Task prompt: Reproduce every line from the one containing "Task: Click into the zone Search field" down to the one containing "Action: [x=1611, y=150]", both included, with the requests as well. Scale each coordinate in the answers by 1.6, round to the nearest whole number (halves rounding up), and omit the pictures.

Data records:
────────
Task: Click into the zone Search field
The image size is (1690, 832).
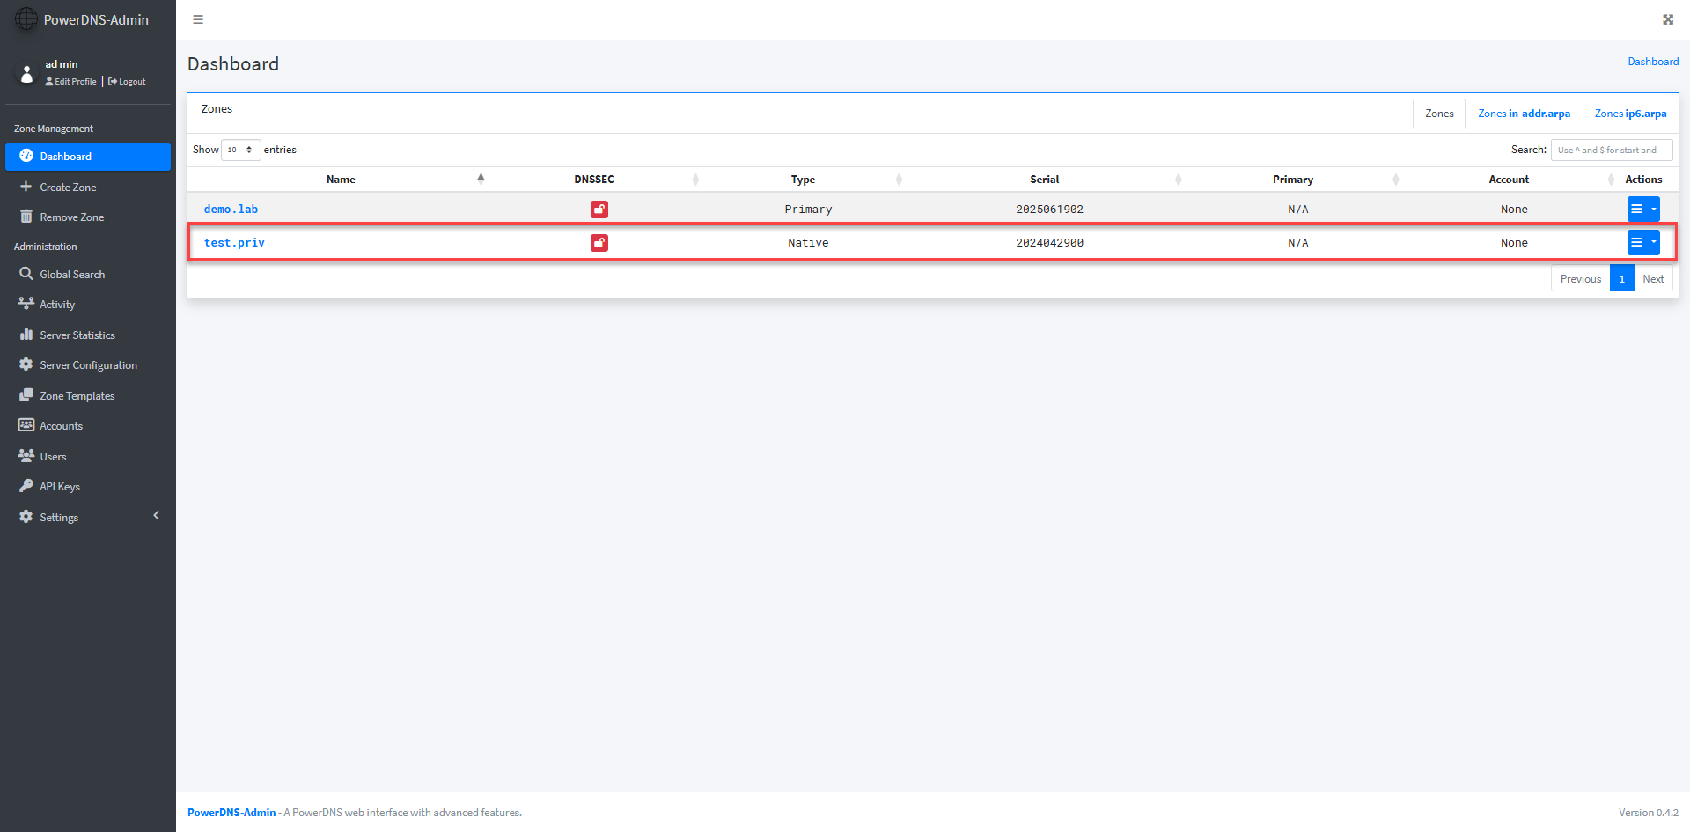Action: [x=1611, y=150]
────────
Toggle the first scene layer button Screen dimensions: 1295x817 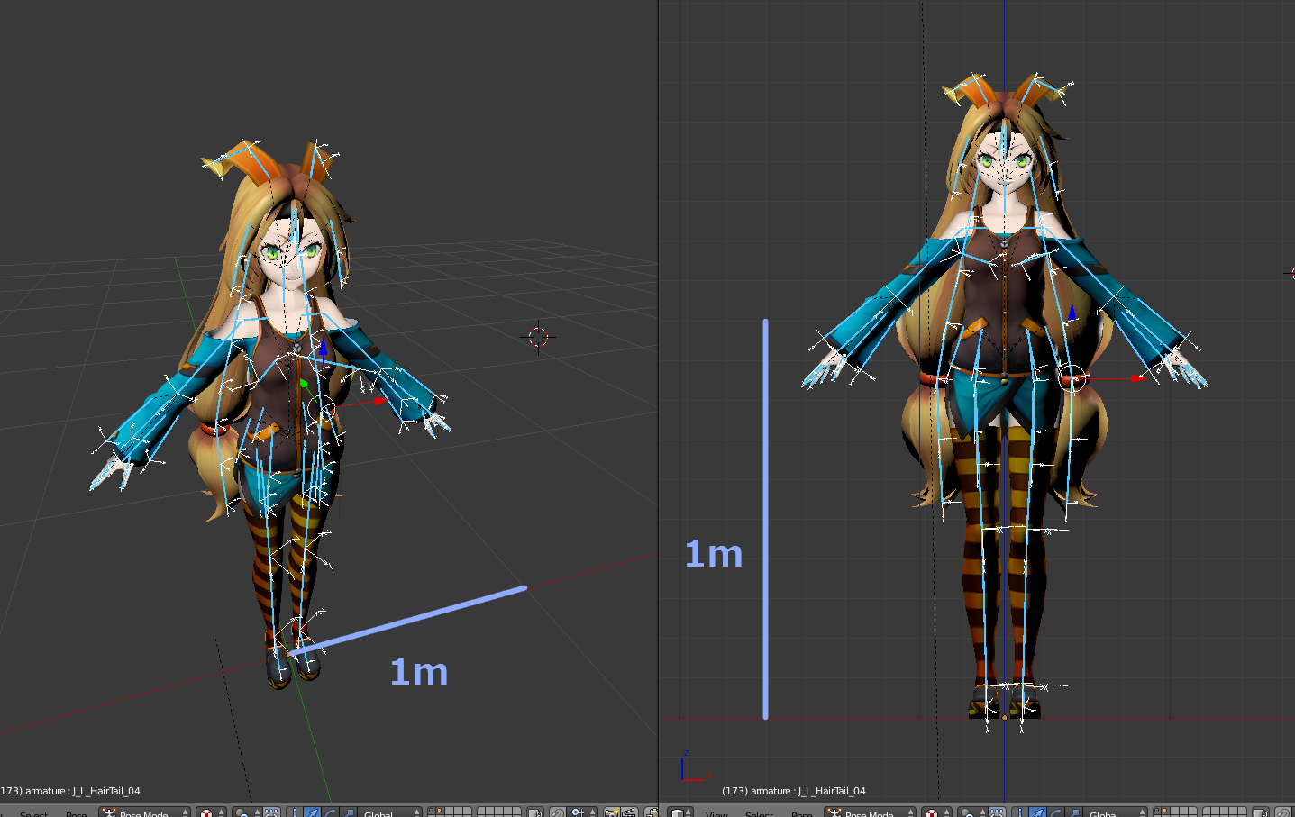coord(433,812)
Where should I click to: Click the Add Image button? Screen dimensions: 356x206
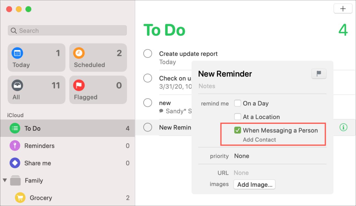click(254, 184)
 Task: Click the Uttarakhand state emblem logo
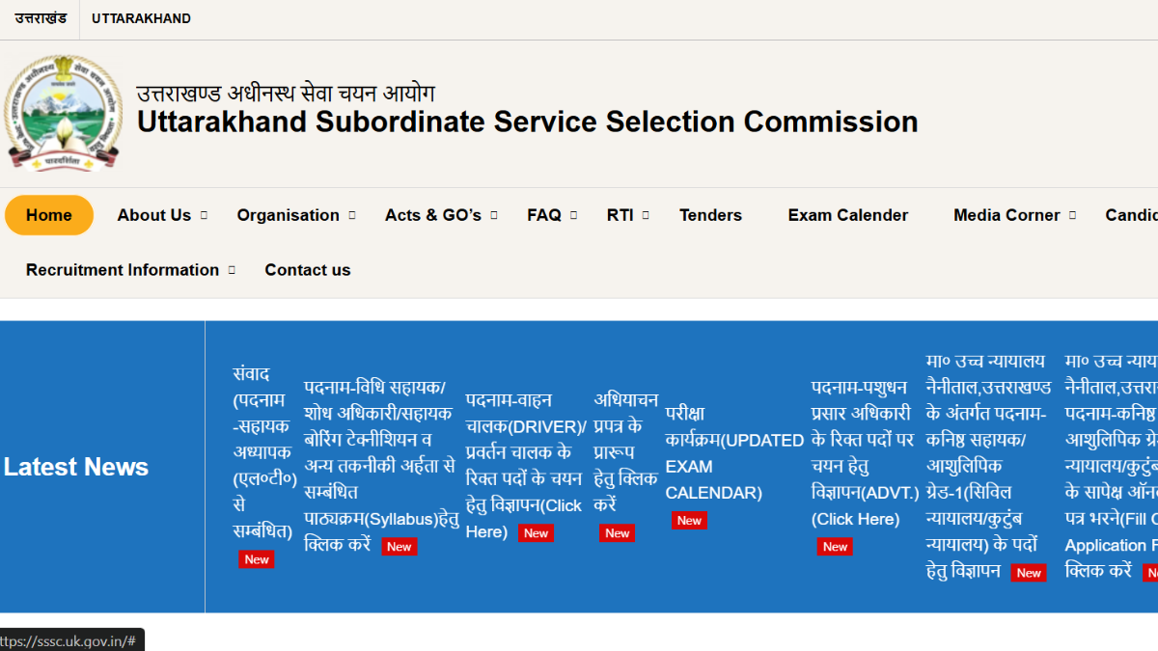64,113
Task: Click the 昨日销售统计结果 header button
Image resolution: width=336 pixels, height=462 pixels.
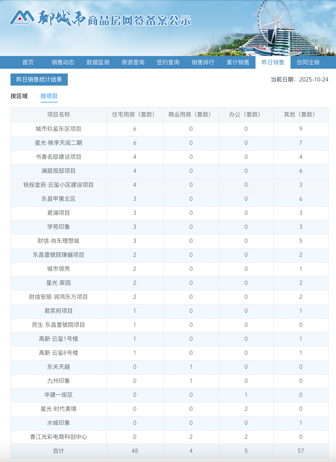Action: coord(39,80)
────────
Expected answer:
Task: Click into the zone Search field
The image size is (1690, 832).
Action: [x=2578, y=240]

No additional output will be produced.